### [WHAT THE EXERCISE ASKS]
Using the listing below, report each line holding the string "blue".
===============
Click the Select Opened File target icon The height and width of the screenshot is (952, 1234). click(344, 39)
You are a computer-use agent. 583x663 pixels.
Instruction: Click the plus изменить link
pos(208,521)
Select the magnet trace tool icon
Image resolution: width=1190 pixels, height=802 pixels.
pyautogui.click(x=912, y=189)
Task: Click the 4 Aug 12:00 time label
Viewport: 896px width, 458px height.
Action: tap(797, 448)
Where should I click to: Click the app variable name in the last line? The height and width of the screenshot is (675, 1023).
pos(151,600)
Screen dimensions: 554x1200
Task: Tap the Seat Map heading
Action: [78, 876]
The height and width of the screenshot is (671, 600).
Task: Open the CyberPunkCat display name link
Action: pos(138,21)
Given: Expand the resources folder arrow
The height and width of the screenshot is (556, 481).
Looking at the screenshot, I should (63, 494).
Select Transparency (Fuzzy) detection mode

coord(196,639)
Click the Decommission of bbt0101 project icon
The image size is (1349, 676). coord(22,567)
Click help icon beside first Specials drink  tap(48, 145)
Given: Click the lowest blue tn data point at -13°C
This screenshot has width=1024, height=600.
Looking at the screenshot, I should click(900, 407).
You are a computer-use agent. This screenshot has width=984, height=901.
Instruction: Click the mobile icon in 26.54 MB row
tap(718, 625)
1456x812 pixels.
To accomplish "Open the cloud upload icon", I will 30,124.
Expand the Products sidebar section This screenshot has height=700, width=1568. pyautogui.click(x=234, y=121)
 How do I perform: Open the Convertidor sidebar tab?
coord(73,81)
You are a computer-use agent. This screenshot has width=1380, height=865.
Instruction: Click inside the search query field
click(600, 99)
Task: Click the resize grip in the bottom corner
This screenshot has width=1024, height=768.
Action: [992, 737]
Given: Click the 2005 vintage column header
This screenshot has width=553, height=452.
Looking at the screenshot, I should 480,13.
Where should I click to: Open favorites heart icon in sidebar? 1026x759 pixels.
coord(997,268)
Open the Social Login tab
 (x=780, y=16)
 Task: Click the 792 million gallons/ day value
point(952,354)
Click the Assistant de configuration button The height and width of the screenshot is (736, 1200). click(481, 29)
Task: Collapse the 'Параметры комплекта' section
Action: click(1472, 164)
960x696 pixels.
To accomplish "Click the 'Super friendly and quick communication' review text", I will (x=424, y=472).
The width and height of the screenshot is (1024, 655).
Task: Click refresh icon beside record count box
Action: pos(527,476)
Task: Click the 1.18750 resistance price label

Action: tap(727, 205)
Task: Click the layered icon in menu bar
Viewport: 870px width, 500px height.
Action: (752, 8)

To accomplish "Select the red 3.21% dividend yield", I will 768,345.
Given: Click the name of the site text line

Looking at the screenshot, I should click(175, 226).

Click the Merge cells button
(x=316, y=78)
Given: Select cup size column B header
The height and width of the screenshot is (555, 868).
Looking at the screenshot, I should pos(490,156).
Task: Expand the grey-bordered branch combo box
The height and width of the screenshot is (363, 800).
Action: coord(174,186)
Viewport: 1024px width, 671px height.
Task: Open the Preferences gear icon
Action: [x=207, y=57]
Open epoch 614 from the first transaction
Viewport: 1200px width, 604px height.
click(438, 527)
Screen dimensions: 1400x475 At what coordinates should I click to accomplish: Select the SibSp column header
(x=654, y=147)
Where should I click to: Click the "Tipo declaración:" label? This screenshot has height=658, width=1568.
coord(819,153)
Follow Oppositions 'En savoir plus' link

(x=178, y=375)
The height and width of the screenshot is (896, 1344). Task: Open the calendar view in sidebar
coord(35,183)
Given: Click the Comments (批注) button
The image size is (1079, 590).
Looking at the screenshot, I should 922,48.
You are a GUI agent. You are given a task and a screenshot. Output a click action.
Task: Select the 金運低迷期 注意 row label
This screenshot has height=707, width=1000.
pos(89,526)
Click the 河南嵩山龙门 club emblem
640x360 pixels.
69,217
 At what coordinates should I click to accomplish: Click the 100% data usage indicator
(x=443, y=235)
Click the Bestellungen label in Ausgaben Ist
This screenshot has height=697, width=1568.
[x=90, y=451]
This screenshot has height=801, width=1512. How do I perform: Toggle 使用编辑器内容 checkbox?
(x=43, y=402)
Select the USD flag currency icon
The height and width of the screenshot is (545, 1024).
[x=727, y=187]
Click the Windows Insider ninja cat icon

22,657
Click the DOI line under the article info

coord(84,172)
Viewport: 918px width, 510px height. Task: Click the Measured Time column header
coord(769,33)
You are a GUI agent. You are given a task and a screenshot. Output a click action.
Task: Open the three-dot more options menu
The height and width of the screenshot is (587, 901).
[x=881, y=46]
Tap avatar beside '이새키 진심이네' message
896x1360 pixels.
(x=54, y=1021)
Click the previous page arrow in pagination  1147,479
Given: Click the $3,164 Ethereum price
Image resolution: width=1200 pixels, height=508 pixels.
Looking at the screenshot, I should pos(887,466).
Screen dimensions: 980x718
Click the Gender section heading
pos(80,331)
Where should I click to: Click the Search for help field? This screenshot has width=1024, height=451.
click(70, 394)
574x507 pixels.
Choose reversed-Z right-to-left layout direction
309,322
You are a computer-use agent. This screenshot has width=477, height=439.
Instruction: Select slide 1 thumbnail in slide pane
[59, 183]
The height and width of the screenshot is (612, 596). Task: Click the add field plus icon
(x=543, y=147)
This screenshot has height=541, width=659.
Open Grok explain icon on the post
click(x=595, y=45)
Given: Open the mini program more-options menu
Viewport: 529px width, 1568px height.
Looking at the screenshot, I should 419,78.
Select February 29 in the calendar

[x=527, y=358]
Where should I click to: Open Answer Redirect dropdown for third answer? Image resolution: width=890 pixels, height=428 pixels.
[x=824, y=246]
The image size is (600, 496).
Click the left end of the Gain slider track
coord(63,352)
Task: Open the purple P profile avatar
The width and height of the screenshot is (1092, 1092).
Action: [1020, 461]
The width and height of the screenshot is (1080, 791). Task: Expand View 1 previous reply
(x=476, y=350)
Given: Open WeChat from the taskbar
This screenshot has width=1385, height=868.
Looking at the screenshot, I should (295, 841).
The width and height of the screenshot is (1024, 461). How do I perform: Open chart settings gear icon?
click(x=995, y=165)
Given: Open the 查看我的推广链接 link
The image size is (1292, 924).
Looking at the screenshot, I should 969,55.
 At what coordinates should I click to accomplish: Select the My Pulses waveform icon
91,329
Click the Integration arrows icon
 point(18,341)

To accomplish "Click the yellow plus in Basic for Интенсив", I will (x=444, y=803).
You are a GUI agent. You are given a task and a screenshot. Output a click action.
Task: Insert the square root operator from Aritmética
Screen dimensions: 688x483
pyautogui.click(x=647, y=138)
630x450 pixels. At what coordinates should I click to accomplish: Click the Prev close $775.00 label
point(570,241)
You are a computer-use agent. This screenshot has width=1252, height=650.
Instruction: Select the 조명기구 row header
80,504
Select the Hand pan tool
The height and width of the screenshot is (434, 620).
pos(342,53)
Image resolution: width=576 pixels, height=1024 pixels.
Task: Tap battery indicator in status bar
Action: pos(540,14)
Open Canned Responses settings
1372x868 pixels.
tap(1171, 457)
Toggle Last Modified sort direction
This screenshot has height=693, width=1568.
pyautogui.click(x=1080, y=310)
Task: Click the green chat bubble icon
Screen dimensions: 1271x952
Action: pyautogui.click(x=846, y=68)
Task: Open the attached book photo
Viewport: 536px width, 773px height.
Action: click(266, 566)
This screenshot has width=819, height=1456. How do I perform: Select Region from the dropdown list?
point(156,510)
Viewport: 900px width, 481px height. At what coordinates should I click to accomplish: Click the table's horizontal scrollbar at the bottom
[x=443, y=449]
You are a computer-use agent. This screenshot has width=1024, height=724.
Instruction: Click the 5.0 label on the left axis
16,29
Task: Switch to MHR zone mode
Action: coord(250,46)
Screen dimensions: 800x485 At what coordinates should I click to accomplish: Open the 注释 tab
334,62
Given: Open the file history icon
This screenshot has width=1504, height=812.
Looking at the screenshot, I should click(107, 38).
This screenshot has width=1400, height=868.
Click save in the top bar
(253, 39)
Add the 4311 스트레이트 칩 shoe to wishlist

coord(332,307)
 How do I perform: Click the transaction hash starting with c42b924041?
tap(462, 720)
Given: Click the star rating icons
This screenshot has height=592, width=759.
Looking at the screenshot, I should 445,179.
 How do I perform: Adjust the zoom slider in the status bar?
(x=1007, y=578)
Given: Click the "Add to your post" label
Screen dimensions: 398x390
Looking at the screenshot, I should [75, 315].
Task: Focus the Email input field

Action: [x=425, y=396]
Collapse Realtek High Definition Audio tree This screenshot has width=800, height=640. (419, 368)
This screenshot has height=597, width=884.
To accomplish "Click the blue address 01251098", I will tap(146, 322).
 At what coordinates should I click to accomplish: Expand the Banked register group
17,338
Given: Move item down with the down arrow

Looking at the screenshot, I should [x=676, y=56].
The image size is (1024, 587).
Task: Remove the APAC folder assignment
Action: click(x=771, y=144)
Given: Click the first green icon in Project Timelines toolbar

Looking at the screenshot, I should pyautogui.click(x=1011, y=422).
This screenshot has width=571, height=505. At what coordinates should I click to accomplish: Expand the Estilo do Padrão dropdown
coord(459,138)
===============
### [WORKED SOLUTION]
Given: Click the lowest blue tn data point at -13°C
To accomplish "Click the blue address 01251098", I will tap(146, 322).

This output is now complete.